Truth or Dare? Why fake news might be the end product of democratic society.

Now available on "Musings", my article in full on "Fake News" from Open Thoughts.

As I scroll through my Twitter feed, I truly despair. In a week when Jeremy Corbyn has apparently won the Nobel Peace Prize it would seem that soundbite-friendly fake news has finally triumphed over informed and verifiable information. We are hurtling towards a Brexit it seems none of us really wants, a manipulated result of "fake news" generated and sustained by bots filling echo chambers we cannot escape from. If this isn't some dystopian parody of "Brave New World" I don't know what is. We have a President of the Free World who self selects his truths and our media is fighting for its right to free speech. It's a long way from our imagined past, and I am reminded of a favourite history quote: - 
"Fact is sacred, opinion is free."    C.P. Scott
Yet this assumes a fact is an objective thing, verifiable and incontrovertible. This is rarely the case. As E.H.Carr eloquently explains in his book "What is History?" raw data (such as the dates of famous battles) is difficult to dispute, but the vast majority of "factual" data with which historians grapple daily is less certain. Most need justification, as Pirandello wrote, 
"A fact is like a sack, it won't stand up until you put something in it." Pirandello
Facts are also subject to observation, interpretation and (not least) manipulation and they are no more reliable than statistics. Facts rarely speak for themselves and are open to selection and arrangement to suit the purposes of historian, writer and commentator. 
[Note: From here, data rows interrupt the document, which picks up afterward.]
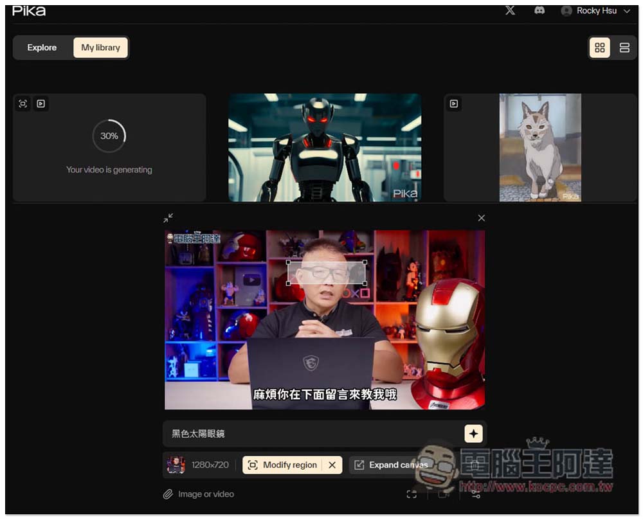643x520 pixels.
Task: Click the region icon on generating video card
Action: 23,103
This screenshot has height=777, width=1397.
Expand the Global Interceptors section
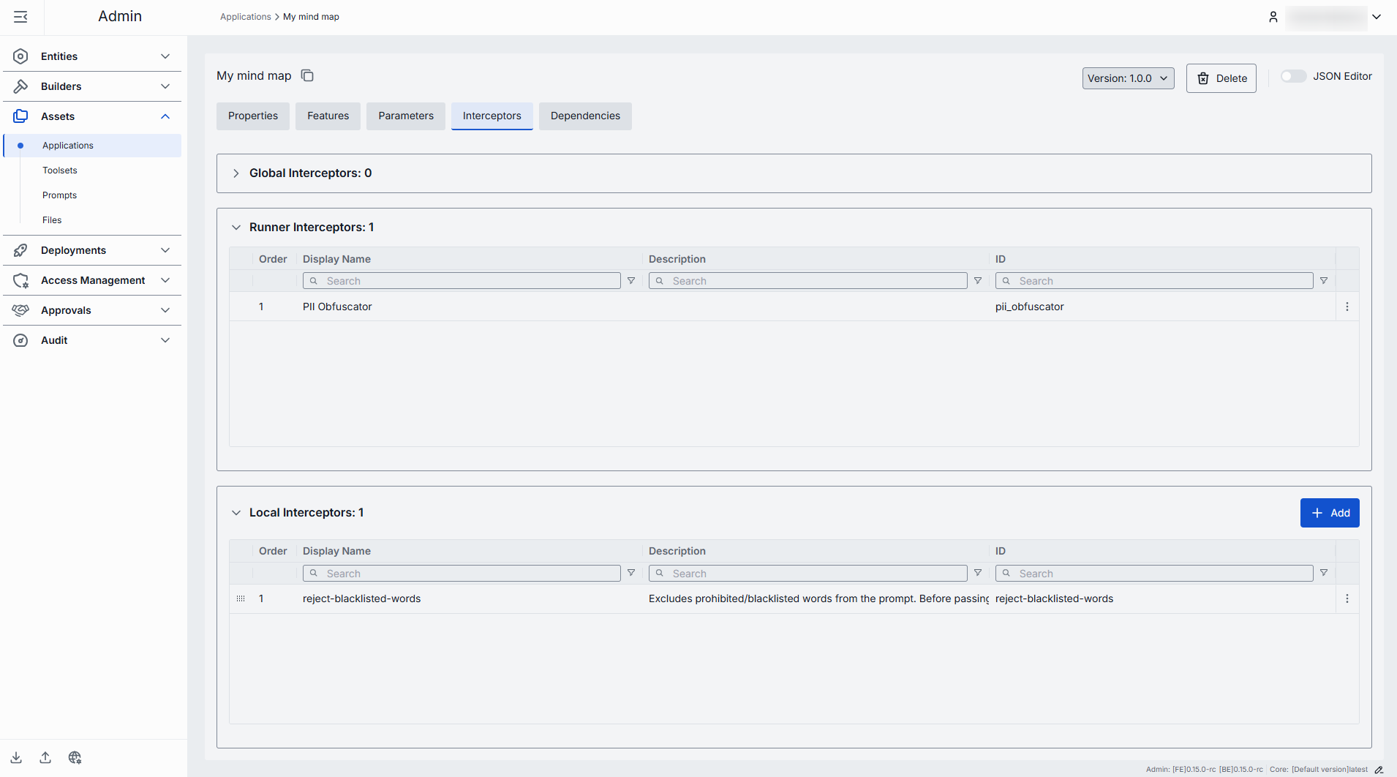[x=236, y=173]
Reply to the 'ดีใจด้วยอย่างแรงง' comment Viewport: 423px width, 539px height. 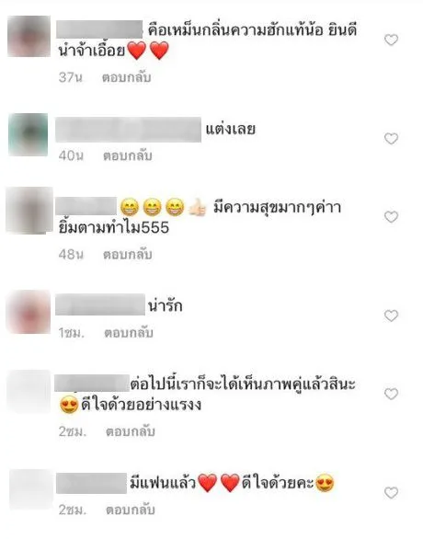click(x=130, y=431)
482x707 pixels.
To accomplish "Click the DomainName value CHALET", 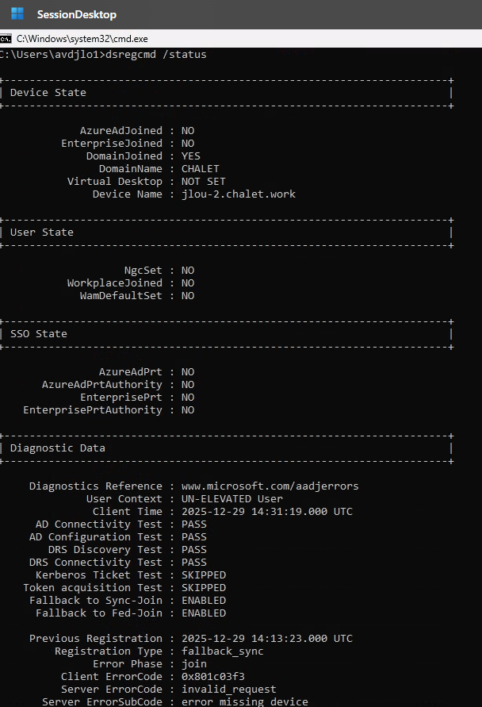I will tap(201, 169).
The nineteenth century was perhaps the great age of "facts", with historians attempting to chronicle the events of the past in total denial that by selecting events and themes, imposing their own education and philosophy on their work and neglecting vast areas of the past they were in fact being entirely subjective. Men like Macaulay and Trevelyan made sweeping generalisations to facilitate their seemingly impossible task of chronicling History to portray the bigger picture. As an historian myself I abhorred the obvious neglect of the less important individual, of social and economic trends and the use of the past to justify the present; but undoubtedly without their brave attempts to achieve so much we would have been deprived of the fascinating stories which contributed so much to the understanding and appreciation of our shared past. Inadvertently perhaps, these men were using past "facts" for a political purpose - the justification of British world supremacy and the growth of our Empire. Nothing new, this was the use of facts for a purpose, for propaganda.